The problem> Word for word, repeat each entry that follows.

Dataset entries

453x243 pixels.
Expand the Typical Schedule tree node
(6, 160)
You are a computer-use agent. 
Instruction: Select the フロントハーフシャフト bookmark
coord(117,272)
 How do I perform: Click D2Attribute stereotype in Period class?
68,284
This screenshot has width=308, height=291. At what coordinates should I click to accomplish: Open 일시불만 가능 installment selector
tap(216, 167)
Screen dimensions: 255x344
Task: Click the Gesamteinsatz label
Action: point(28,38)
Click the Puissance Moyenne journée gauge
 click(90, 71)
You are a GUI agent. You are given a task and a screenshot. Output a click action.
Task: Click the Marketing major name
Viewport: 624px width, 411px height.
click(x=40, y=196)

Answer space>
453x243 pixels.
Expand the Typical Schedule tree node
(6, 160)
You are a computer-use agent. 
Instruction: Select the フロントハーフシャフト bookmark
coord(117,272)
 How do I perform: Click D2Attribute stereotype in Period class?
68,284
This screenshot has width=308, height=291. At what coordinates should I click to accomplish: Open 일시불만 가능 installment selector
tap(216, 167)
Screen dimensions: 255x344
Task: Click the Gesamteinsatz label
Action: point(28,38)
Click the Puissance Moyenne journée gauge
 click(90, 71)
You are a GUI agent. You are given a task and a screenshot. Output a click action.
Task: Click the Marketing major name
Viewport: 624px width, 411px height.
click(x=40, y=196)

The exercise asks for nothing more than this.